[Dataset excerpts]
↓
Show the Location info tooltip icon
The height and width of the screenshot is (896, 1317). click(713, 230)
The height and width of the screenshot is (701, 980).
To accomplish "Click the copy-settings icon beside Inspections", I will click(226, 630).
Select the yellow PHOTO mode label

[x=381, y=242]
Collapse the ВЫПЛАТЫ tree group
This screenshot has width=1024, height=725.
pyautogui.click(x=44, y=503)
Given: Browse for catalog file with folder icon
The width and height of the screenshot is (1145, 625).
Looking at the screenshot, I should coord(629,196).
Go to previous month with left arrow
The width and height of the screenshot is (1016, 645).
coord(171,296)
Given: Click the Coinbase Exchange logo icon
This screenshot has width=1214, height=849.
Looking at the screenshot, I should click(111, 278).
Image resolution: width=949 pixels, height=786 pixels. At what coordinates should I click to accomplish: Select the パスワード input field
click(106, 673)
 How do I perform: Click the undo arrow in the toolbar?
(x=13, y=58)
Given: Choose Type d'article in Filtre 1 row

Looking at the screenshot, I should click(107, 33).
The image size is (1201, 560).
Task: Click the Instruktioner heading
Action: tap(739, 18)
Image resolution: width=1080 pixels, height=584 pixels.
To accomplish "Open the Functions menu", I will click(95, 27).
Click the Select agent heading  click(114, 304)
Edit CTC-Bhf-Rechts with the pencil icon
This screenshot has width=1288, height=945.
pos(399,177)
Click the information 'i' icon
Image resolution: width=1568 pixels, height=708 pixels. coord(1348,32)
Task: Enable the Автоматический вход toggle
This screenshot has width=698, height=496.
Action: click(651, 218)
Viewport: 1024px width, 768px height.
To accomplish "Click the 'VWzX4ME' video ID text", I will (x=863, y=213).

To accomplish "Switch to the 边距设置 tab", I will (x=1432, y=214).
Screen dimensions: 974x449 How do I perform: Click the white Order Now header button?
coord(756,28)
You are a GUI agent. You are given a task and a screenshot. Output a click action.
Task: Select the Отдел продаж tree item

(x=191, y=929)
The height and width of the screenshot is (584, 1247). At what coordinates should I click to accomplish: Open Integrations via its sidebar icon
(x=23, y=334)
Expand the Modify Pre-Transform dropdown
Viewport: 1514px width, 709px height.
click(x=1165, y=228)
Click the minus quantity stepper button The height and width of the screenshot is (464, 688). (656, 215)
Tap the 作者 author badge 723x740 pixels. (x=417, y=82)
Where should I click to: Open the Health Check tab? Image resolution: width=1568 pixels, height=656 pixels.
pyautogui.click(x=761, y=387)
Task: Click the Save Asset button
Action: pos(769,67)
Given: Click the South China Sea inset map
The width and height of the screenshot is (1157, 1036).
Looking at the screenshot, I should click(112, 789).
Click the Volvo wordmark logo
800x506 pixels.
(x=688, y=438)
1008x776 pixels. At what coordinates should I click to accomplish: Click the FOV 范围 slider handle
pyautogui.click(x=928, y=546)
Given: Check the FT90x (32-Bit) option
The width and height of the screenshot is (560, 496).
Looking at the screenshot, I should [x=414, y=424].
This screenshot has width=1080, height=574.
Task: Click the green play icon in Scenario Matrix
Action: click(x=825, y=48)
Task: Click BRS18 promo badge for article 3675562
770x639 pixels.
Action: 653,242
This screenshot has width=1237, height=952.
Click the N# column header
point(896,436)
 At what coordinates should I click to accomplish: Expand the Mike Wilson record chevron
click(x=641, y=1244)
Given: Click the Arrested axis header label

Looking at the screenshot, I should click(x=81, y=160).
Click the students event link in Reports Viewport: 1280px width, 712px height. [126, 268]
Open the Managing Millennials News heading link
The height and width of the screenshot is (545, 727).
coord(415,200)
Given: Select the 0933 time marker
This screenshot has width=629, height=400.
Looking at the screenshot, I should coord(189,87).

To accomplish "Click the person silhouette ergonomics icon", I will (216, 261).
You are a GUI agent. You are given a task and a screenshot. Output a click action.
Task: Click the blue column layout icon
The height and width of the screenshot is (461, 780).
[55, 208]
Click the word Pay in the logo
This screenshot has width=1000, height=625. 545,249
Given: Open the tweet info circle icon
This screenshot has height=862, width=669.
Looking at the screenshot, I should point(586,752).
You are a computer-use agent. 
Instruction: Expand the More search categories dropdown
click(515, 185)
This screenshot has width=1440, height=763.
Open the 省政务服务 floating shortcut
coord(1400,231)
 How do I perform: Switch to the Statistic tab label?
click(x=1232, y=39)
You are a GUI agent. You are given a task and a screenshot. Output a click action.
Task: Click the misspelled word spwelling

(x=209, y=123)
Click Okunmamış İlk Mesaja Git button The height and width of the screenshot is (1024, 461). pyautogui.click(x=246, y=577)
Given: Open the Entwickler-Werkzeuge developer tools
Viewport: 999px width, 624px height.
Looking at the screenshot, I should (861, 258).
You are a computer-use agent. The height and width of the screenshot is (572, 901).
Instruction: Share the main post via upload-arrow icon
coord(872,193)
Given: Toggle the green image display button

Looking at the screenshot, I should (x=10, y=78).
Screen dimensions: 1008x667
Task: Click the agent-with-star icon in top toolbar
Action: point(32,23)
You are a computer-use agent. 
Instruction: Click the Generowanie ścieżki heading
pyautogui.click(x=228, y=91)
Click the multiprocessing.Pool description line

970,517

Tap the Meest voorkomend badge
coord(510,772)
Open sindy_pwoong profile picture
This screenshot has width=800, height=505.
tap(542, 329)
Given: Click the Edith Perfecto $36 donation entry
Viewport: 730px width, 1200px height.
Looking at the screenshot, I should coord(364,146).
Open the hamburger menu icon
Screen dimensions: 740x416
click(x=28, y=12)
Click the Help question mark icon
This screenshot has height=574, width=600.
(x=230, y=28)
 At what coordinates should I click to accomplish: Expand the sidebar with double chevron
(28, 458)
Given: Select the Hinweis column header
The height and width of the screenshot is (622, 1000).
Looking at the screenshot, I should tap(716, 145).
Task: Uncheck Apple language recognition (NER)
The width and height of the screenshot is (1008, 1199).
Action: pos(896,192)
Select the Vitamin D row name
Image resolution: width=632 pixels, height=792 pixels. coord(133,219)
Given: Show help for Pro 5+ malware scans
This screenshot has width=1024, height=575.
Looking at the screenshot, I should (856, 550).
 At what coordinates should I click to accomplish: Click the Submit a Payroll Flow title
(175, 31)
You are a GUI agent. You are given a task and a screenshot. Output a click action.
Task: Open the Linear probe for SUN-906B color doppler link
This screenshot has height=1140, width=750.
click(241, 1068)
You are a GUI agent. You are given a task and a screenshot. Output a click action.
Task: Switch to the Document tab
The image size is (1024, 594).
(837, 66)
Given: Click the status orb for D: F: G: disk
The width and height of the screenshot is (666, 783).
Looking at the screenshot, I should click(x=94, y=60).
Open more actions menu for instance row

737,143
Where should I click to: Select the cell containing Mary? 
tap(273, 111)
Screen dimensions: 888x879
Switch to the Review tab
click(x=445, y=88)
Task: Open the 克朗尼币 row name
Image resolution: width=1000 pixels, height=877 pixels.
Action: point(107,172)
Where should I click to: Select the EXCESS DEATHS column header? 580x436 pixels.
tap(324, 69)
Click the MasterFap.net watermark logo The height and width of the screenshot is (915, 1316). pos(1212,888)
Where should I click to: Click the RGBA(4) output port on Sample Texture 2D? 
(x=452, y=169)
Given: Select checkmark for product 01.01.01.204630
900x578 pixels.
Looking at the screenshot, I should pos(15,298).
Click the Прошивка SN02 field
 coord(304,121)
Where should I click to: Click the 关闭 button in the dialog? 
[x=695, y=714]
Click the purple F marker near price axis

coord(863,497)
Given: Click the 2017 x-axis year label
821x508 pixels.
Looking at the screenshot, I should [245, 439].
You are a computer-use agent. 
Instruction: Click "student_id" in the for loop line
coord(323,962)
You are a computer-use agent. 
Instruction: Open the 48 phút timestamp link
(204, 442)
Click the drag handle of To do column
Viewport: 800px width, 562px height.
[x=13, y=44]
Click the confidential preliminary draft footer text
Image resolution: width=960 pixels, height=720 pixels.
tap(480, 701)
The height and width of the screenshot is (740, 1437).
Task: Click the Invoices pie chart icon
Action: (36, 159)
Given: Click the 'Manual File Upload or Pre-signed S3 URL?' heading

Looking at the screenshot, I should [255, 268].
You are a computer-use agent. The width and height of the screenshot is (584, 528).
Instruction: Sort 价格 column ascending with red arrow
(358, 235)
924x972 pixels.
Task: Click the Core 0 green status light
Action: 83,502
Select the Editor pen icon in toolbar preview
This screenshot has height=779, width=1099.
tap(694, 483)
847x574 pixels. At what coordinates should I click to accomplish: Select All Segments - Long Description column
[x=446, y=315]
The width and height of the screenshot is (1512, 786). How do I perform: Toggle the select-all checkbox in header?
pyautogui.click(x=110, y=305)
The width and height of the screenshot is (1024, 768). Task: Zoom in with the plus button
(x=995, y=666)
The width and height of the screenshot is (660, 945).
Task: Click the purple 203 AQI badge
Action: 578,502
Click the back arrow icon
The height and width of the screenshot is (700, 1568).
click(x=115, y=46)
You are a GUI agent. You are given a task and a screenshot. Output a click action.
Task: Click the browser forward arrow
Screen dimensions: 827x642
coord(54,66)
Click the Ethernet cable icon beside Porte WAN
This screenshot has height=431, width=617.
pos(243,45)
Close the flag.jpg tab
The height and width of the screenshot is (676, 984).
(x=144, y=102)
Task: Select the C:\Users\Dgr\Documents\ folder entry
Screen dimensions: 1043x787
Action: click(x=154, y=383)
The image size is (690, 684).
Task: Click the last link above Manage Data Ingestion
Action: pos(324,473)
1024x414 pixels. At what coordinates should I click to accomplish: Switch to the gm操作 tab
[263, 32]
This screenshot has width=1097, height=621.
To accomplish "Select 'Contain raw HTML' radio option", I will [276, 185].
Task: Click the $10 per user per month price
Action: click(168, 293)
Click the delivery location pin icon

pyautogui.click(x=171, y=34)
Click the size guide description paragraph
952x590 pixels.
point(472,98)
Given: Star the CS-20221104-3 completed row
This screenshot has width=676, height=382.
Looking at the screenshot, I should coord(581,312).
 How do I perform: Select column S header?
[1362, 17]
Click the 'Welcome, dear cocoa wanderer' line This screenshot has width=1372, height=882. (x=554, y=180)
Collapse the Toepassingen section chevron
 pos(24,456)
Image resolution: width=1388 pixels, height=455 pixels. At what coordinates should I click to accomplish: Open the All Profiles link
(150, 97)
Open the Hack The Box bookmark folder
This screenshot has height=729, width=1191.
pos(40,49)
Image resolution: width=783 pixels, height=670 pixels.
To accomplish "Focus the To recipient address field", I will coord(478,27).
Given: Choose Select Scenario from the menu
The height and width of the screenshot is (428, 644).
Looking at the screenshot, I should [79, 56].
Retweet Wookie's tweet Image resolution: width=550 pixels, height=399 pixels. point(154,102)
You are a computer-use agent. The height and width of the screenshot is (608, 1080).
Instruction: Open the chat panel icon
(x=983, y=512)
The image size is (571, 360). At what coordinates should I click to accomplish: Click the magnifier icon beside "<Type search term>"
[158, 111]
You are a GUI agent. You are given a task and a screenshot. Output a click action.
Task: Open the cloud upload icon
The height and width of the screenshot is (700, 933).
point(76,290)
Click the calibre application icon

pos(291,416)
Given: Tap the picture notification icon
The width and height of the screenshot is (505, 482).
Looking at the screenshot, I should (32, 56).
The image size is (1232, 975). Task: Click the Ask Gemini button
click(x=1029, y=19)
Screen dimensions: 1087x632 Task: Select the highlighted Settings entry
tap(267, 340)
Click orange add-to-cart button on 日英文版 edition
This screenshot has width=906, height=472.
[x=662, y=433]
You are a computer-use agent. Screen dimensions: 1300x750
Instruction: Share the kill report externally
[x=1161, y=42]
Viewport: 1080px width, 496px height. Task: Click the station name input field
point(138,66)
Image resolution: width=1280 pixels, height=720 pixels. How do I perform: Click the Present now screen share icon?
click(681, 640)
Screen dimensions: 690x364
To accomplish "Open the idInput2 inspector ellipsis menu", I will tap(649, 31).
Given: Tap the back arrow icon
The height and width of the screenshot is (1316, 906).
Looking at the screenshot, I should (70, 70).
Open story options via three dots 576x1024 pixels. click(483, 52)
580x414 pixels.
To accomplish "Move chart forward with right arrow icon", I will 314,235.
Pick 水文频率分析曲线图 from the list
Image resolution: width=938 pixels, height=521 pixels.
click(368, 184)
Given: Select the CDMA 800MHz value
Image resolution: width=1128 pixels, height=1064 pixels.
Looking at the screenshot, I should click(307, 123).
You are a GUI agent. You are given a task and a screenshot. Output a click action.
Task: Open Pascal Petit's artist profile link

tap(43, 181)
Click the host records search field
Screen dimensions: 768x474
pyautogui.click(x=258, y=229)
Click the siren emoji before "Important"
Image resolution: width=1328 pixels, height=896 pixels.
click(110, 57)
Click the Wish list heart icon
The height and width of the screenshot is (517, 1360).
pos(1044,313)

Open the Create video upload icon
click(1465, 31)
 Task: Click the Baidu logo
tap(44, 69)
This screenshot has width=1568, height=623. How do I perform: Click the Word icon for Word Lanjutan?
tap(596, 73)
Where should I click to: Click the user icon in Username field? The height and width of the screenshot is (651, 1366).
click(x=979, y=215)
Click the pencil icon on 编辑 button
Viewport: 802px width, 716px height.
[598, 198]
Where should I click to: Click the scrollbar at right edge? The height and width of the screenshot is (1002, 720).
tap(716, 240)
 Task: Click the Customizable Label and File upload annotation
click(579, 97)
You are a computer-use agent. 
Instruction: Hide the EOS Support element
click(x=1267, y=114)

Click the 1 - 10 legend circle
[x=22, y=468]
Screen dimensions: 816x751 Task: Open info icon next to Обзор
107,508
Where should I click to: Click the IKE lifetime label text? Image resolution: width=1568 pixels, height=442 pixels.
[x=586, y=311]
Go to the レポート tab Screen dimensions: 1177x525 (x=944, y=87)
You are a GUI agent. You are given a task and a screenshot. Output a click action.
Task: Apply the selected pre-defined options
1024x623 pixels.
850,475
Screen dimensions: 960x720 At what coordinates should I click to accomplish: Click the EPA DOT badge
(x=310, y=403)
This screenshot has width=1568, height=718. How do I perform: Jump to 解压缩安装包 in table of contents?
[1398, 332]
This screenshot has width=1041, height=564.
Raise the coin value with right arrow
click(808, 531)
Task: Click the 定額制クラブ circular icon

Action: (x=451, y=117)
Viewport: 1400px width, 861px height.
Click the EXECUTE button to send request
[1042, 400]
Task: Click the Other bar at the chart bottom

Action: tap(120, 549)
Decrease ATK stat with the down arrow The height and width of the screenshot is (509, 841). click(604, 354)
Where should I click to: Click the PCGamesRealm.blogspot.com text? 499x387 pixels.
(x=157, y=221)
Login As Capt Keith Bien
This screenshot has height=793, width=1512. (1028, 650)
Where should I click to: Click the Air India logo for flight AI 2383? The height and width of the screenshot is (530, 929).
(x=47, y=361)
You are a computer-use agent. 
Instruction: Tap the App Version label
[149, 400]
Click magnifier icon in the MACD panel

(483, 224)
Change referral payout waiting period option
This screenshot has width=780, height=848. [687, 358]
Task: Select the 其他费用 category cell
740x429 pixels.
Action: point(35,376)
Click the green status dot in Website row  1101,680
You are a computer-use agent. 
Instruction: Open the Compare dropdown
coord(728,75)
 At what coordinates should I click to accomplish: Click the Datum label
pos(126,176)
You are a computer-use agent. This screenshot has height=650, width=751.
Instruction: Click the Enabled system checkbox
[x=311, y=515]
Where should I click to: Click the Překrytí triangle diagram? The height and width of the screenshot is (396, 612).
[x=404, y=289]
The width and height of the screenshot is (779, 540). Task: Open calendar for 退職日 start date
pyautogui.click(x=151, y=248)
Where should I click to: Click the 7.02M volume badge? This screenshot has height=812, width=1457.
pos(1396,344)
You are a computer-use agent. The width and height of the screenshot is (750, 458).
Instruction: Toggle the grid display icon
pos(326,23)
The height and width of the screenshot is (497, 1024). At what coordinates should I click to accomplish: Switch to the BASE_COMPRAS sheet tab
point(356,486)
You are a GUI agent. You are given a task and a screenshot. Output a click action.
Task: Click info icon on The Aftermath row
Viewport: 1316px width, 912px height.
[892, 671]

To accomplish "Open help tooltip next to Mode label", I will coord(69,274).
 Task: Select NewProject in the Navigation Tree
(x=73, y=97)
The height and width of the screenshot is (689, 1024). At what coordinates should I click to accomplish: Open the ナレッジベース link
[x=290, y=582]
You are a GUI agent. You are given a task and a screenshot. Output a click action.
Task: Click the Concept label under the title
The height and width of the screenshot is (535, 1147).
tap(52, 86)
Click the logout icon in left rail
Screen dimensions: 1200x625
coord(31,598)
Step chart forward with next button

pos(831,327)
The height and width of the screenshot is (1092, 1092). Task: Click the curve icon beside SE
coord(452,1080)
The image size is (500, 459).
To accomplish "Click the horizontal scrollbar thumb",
↑
(Directions) For each line above that holds the string "options", provide a copy of that line.

(Answer area)
Open story options via three dots 576x1024 pixels. click(483, 52)
Task: Apply the selected pre-defined options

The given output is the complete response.